New Riders of the Purple Sage chronology
| Live (1995) | Relix's Best of the Early New Riders of the Purple Sage (1995) | Relix's Best of the New New Riders of the Purple Sage (1997) |

= Relix's Best of the Early New Riders of the Purple Sage =

1995 album by New Riders of the Purple Sage

Relix's Best of the Early New Riders of the Purple Sage is an album by the country rock band the New Riders of the Purple Sage. It was released on August 5, 1995. It contains previously released songs that were recorded between 1969 and 1975 and were selected from three albums on the Relix Records label — Before Time Began, Vintage NRPS, and Live on Stage.

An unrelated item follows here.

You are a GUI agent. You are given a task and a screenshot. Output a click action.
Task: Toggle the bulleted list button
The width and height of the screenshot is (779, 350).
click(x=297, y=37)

The songs on Relix's Best of the Early New Riders of the Purple Sage that were excerpted from Before Time Began were recorded in November, 1969 at the Pacific Heights Recording studio in San Francisco, California. They feature the original lineup of the New Riders – John Dawson, David Nelson, and three members of the Grateful Dead — Jerry Garcia, Phil Lesh, and Mickey Hart.

The songs taken from Vintage NRPS were recorded live in February, 1971, at the Capitol Theatre in Port Chester, New York. Garcia also plays on these tracks.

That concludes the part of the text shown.